▸ GOAL OF THE EXERCISE
As the answer, set down the lines below from the one containing "Uncheck the All Clients checkbox" through the one containing "1224x554 pixels.", exactly and inclusively, and no others.

---*---

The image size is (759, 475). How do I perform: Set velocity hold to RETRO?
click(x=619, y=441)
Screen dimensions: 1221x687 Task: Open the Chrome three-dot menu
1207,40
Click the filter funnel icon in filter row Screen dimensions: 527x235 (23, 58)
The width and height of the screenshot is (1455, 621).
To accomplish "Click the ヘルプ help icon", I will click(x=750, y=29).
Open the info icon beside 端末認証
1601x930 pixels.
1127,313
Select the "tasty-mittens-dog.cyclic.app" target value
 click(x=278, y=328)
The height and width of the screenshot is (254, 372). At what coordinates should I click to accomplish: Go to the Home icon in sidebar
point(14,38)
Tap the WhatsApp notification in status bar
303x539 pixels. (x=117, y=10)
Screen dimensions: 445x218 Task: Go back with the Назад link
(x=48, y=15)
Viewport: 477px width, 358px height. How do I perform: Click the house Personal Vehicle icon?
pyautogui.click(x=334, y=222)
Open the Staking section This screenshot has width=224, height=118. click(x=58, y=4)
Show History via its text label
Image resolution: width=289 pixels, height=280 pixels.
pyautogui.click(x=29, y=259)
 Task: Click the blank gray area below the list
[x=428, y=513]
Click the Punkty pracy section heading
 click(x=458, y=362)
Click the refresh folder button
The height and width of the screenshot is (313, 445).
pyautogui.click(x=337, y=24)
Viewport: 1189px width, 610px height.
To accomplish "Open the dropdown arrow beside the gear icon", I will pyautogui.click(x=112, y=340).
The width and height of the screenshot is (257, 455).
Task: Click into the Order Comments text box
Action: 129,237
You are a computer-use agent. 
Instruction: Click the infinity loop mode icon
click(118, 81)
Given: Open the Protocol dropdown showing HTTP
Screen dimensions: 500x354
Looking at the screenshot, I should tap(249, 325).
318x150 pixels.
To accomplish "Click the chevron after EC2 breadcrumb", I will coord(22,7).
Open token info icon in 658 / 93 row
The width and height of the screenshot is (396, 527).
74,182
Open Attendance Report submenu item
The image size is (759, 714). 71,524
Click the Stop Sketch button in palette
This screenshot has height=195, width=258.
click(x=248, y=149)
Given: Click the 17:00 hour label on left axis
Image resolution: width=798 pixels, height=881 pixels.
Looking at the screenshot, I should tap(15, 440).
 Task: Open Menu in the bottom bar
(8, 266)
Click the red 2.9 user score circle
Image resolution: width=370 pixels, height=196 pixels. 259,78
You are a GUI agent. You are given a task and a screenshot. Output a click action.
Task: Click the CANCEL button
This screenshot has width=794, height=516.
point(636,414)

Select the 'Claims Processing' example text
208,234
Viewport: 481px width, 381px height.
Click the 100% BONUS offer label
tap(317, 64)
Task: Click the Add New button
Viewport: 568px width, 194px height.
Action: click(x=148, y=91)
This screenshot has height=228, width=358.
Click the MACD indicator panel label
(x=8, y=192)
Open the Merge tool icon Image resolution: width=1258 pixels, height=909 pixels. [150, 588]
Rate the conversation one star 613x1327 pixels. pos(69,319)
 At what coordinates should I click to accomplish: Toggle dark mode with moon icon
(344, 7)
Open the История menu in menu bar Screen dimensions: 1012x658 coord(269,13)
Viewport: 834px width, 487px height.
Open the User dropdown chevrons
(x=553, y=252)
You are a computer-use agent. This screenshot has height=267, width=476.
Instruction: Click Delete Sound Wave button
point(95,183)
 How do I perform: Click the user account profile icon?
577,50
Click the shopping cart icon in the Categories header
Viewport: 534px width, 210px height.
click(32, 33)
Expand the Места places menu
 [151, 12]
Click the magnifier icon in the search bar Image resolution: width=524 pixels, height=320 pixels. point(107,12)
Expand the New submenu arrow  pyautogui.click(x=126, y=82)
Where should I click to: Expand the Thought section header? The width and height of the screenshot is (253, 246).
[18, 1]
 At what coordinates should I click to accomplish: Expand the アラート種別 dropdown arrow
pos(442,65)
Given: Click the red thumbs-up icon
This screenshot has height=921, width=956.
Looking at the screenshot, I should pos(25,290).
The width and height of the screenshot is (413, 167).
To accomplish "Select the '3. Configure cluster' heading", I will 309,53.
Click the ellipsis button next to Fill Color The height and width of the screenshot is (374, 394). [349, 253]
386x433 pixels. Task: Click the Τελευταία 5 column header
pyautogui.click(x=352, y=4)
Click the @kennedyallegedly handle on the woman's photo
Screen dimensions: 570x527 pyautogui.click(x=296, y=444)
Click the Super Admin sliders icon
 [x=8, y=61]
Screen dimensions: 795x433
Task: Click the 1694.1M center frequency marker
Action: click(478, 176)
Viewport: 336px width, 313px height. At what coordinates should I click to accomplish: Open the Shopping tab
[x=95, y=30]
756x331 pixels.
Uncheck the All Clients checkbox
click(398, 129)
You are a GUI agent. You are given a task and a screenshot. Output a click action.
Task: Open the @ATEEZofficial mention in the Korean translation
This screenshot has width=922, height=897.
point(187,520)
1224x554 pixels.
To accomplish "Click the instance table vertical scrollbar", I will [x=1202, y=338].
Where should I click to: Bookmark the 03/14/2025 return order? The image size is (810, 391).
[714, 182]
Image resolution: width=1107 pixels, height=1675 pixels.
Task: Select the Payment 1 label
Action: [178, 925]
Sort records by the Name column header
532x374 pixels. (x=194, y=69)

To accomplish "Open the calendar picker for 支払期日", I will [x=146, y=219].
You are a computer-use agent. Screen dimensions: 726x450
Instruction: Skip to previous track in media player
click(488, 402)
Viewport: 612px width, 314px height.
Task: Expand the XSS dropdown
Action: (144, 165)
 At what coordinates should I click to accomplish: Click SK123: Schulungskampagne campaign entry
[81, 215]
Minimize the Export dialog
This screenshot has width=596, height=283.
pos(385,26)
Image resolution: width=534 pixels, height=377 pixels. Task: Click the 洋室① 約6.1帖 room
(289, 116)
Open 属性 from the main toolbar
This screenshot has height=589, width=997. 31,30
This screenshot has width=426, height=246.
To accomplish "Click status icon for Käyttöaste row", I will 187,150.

---*---

▸ TASK OUTPUT
Uncheck the All Clients checkbox
click(398, 129)
You are a GUI agent. You are given a task and a screenshot. Output a click action.
Task: Open the @ATEEZofficial mention in the Korean translation
This screenshot has width=922, height=897.
point(187,520)
1224x554 pixels.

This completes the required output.